:: Text shown ::

Jonathan Morgan
Jonathan Morgan

The van was an oven of sorts, with no air conditioning, closed windows and the dead, sweltering heat of summer. It was parked on the side of the road for days.

Inside were binoculars, radios and a man stalking his prey from across the street.

The man spent four years in college learning how to piece together evidence and training for what he thought was his dream job.

That man’s life used to be filled with sweaty jerseys, screaming fans and soccer cleats. That is, until Jonathan Morgan became a private investigator.

“That was my world for six months and I hated it,” the first-year Terrapins women’s soccer coach said.

Morgan left his van, radios and binoculars behind and looked for something else. Anything else.

Morgan, a recent college graduate, turned to his alma mater for a new position. He was offered an assistant coaching job with the Rowan College men’s soccer program, a team on which he was a four-year starter. But it was a profession he wasn’t completely sure he wanted to pursue.

“It was another opportunity to stay around the team and be a part of it,” Morgan said. “I wasn’t sure if I really wanted to coach but it was an opportunity.”

Seventeen years later, the 39-year-old Delaware native is the head coach of the Terps — a program that is undefeated in conference play, at the top of the ACC standings and having the best league start since 1997.

The first time the Terps started ACC competition with two victories, Morgan was just two years out of college. Russ Farr, his roommate in New Jersey, had talked him into leaving his Rowan assistant position to coach club soccer. For eight years, he worked with children between the ages of 3 and 18, teaching basic soccer skills.

:: Supplied records ::
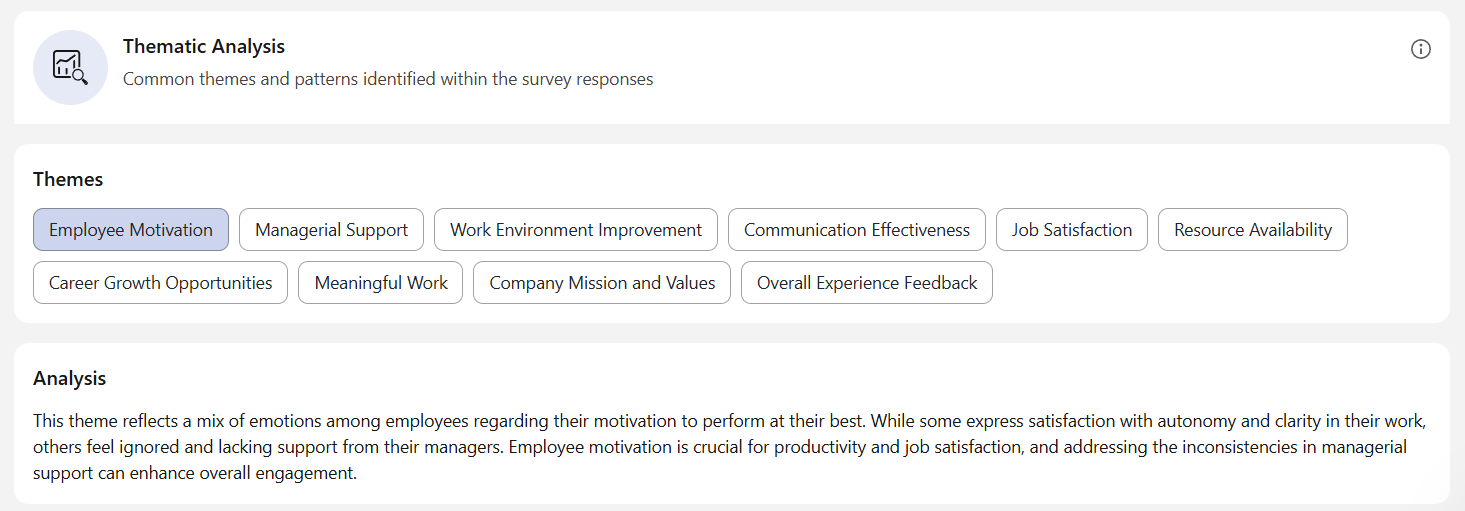The height and width of the screenshot is (511, 1465).
Task: Click the Themes section heading
Action: coord(68,179)
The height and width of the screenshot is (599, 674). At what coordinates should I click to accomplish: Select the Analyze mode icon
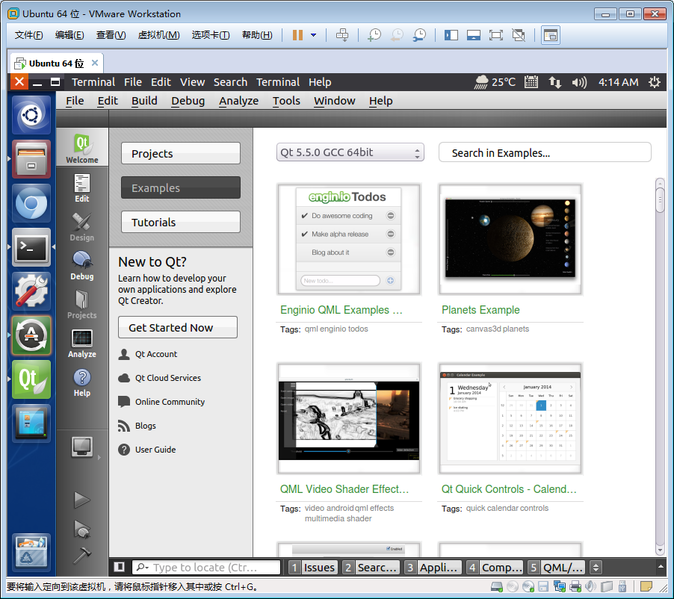[x=82, y=342]
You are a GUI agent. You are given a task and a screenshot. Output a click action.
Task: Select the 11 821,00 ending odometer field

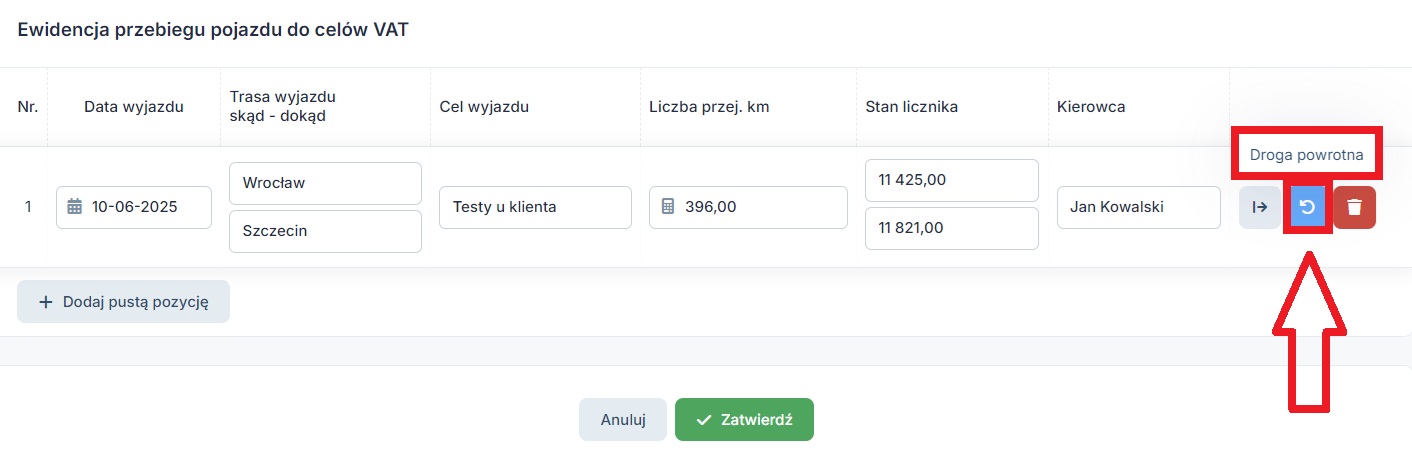pyautogui.click(x=951, y=228)
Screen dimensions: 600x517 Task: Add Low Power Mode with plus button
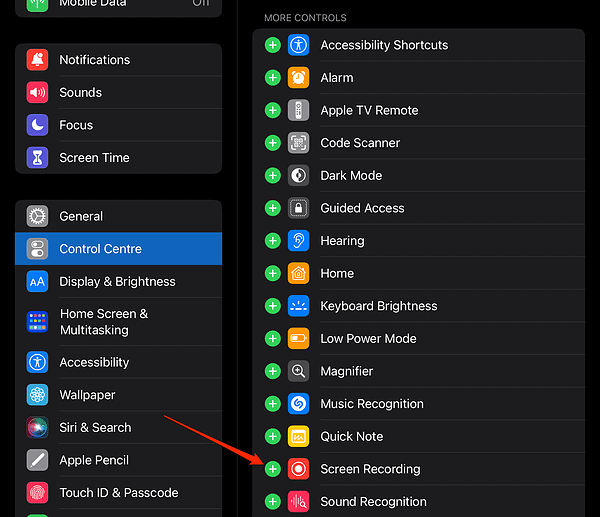click(x=272, y=339)
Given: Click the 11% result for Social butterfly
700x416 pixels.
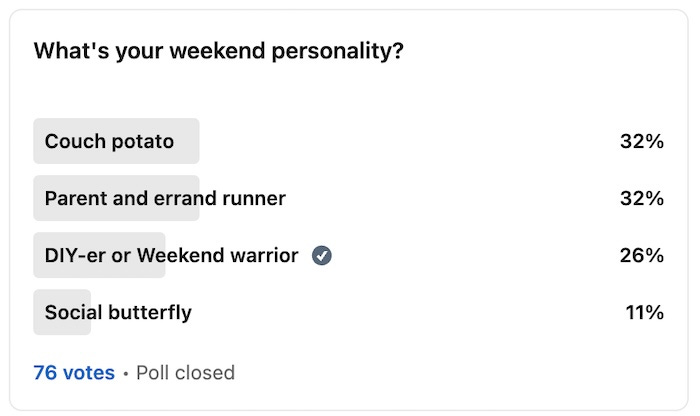Looking at the screenshot, I should pos(644,312).
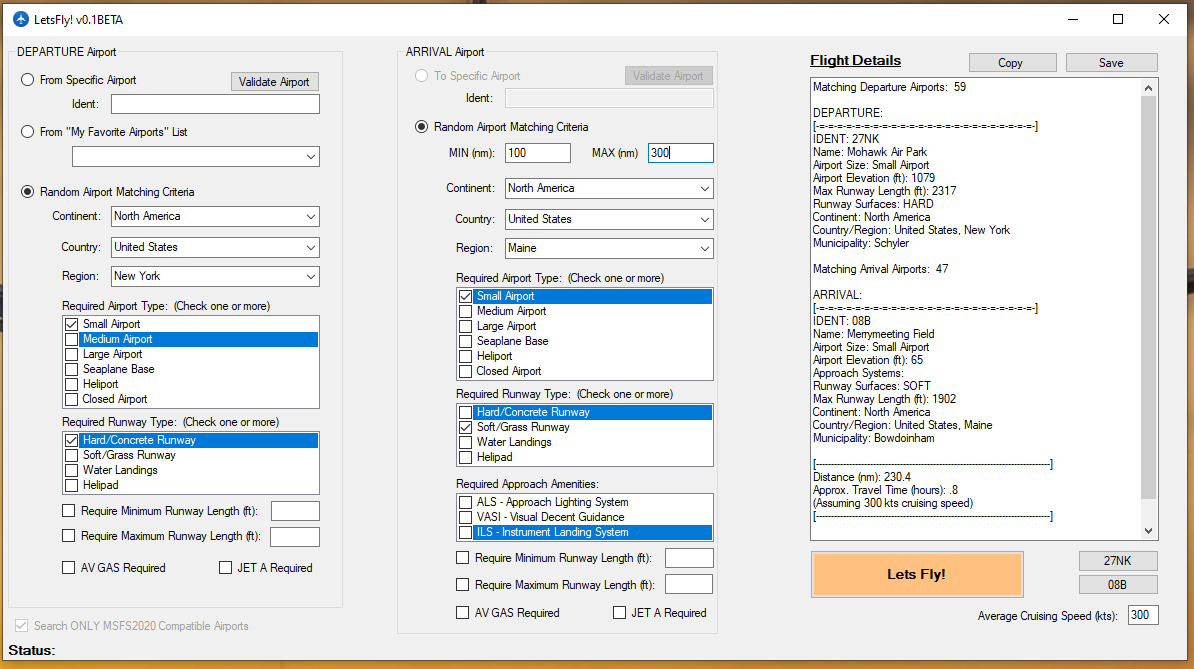Image resolution: width=1194 pixels, height=669 pixels.
Task: Choose From "My Favorite Airports" List option
Action: click(x=28, y=131)
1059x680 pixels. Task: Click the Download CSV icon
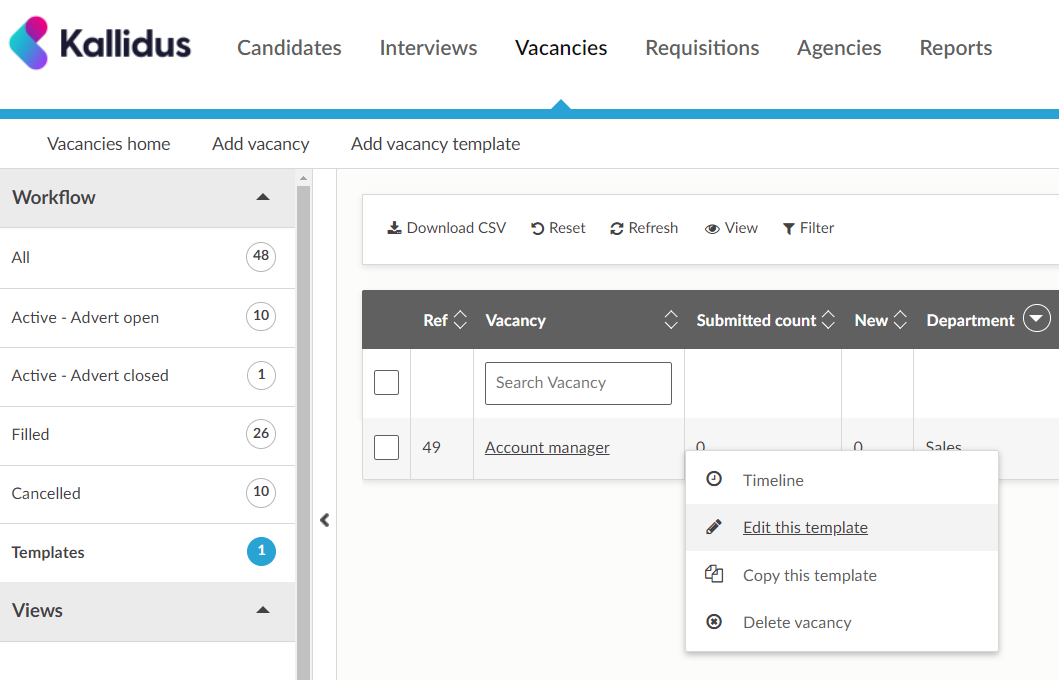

:: Stated exercise 1 ::
In the Jonathan Morgan profile, how would this sentence read in Spanish: "Morgan left his van, radios and binoculars behind and looked for something else."
:: Stated exercise 2 ::
Do these statements agree with the Jonathan Morgan profile? Answer yes or no for each, quoting the words that decide it.
(a) Morgan spent six months as a private investigator.
(b) Morgan was a four-year starter on the Rowan College men's soccer team.
(c) Morgan coached club soccer for ten years.

:: Worked answer 1 ::
Morgan dejó atrás su camioneta, sus radios y sus binoculares y buscó otra cosa.

:: Worked answer 2 ::
(a) Yes: "That was my world for six months and I hated it"
(b) Yes: "a team on which he was a four-year starter"
(c) No: "For eight years, he worked with children between the ages of 3 and 18"